*REQUIRED WORK*
Copy out each of the lines below that contains the string "This". Case counts.

--- START OF DATA EXCERPTS ---

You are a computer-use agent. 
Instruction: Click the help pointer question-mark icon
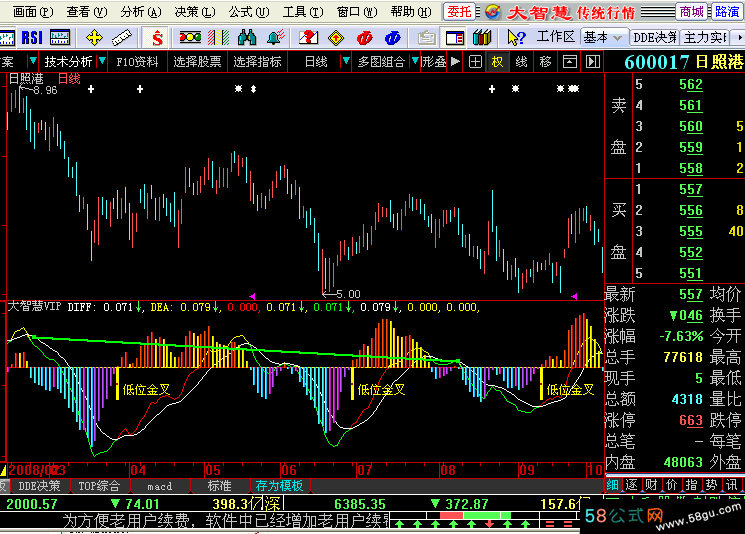(516, 37)

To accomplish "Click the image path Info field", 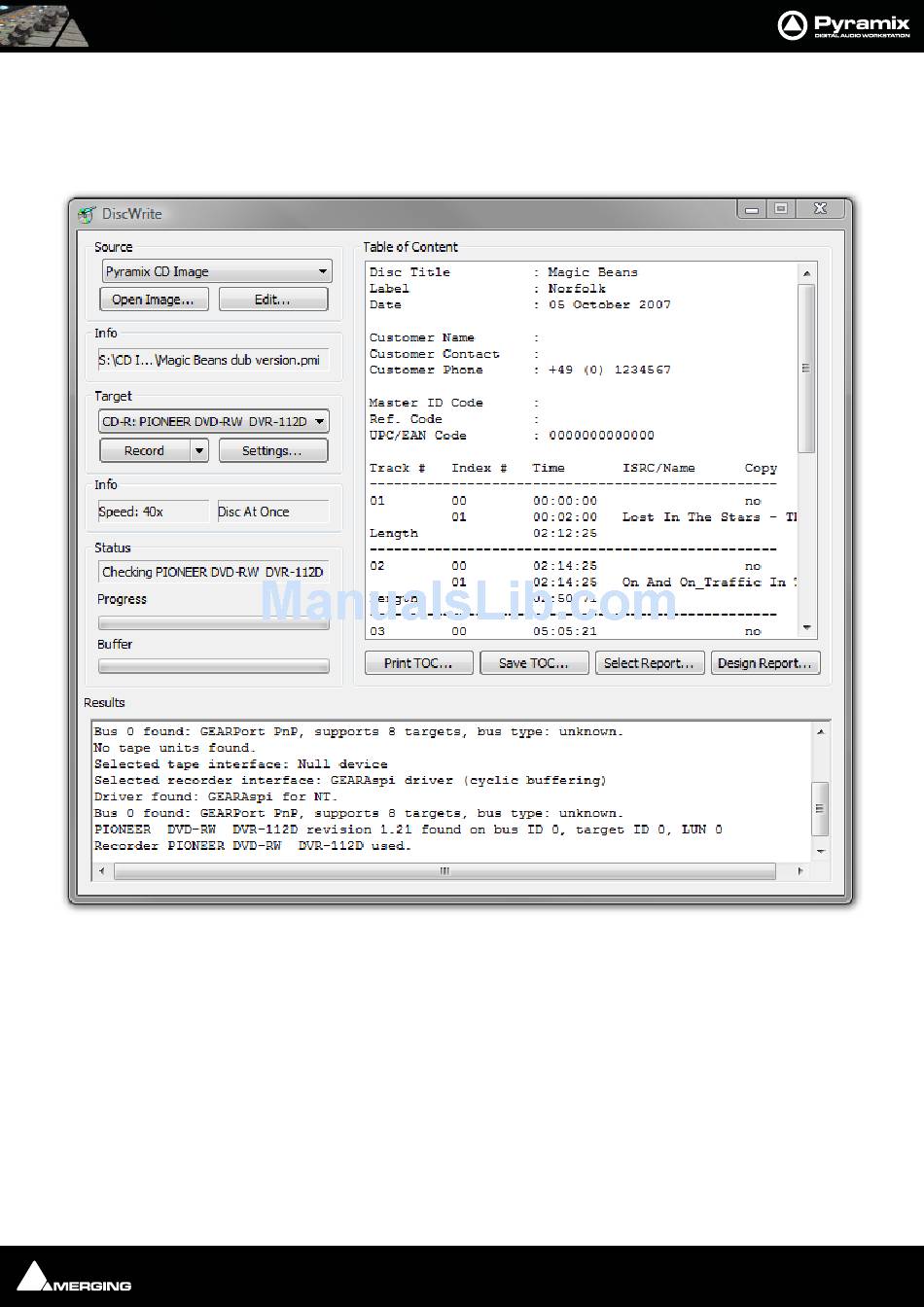I will [x=214, y=360].
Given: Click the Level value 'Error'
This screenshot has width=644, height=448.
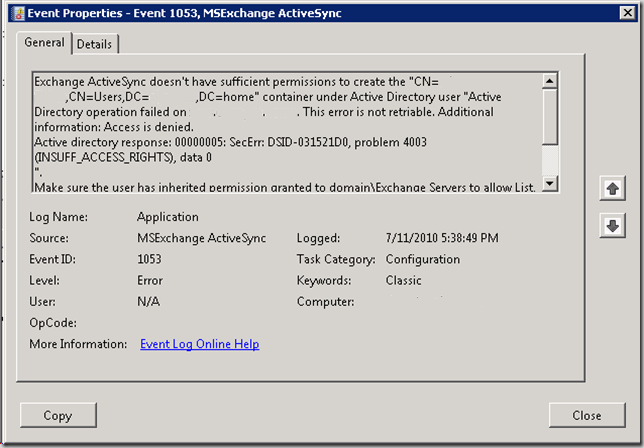Looking at the screenshot, I should click(x=150, y=281).
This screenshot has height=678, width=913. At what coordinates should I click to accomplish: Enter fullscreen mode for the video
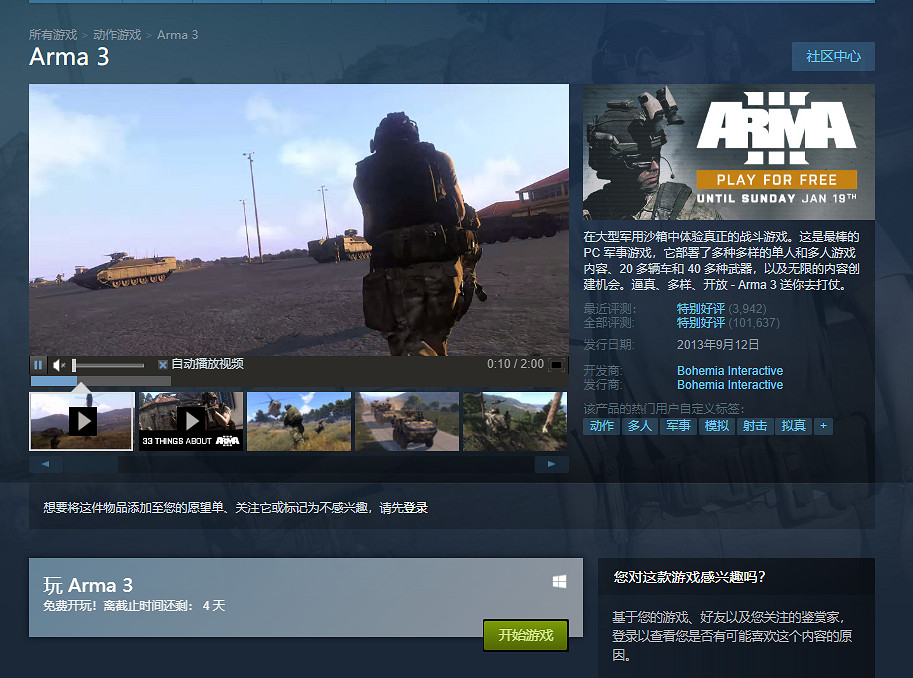click(557, 365)
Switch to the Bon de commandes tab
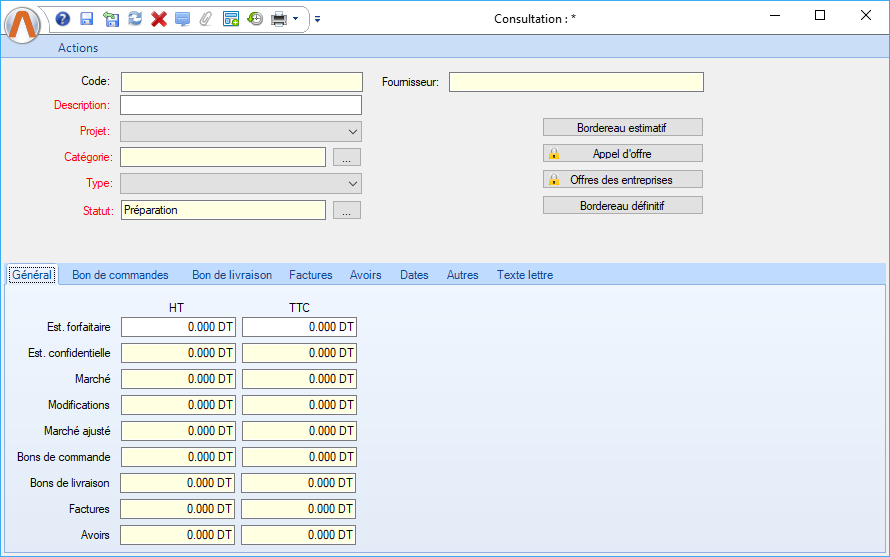The height and width of the screenshot is (557, 890). pyautogui.click(x=120, y=275)
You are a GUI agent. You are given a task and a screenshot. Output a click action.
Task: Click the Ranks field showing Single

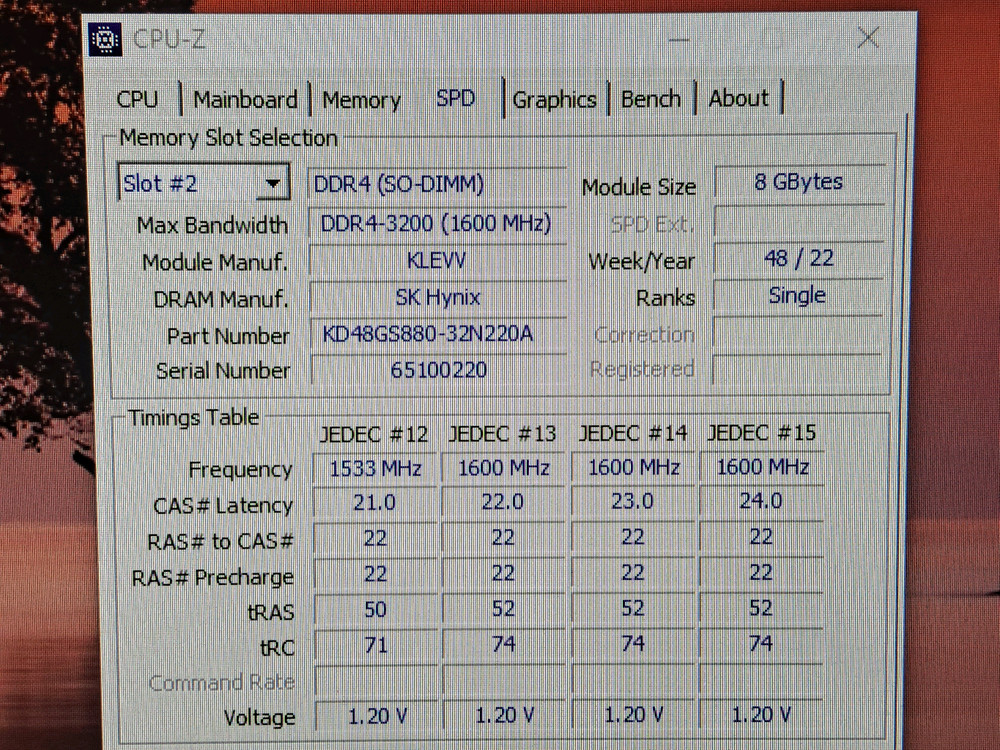(797, 295)
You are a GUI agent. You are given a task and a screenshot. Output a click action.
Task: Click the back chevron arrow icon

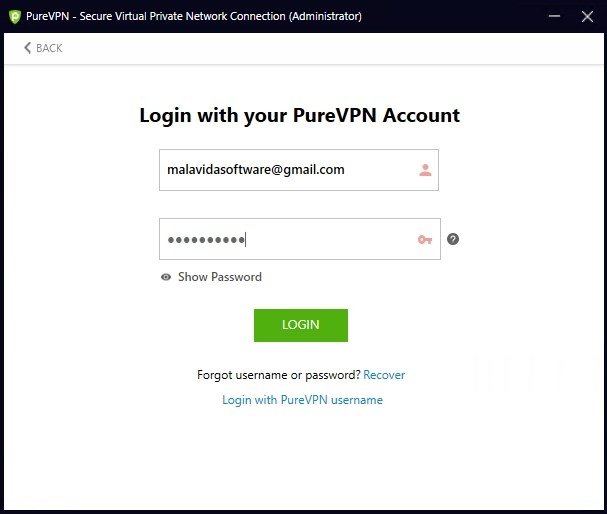point(27,48)
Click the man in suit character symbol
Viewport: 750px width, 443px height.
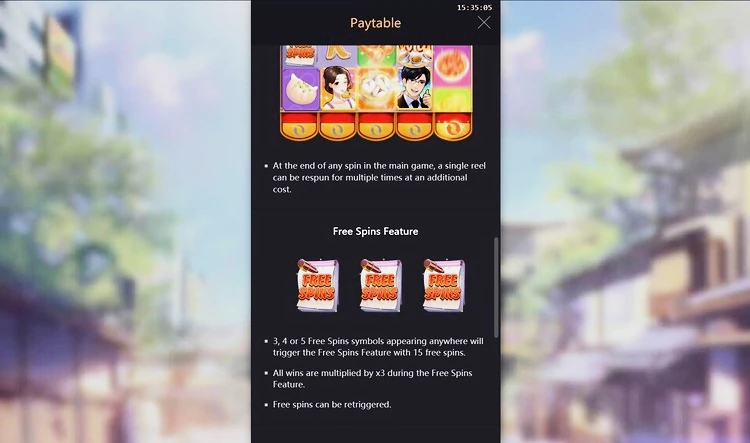click(414, 89)
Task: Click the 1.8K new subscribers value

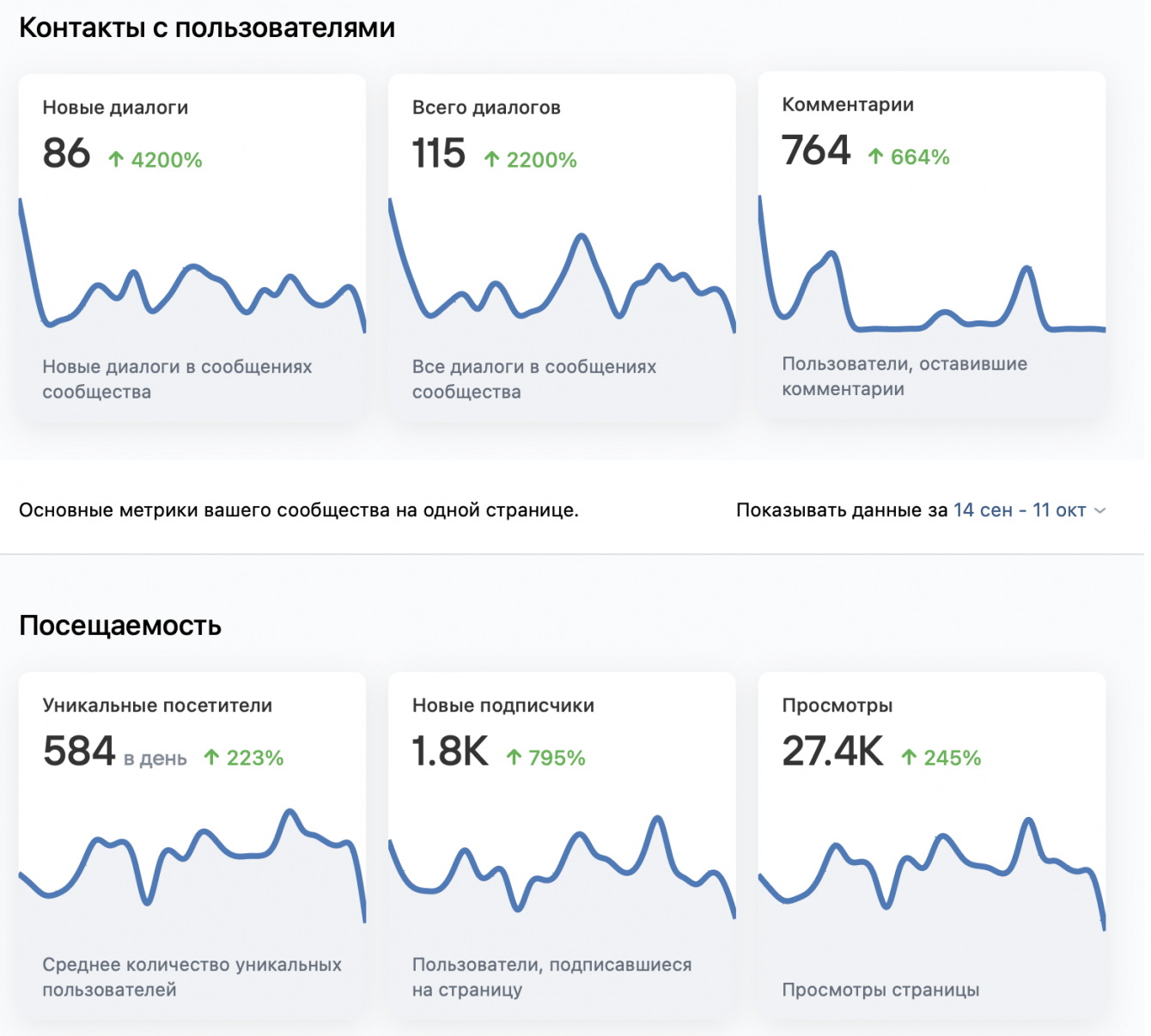Action: [450, 752]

--- END OF DATA EXCERPTS ---

*EXERCISE ANSWER*
This screenshot has width=644, height=448.
This screenshot has height=678, width=913. At what coordinates should I click to accomplish: Enter fullscreen mode for the video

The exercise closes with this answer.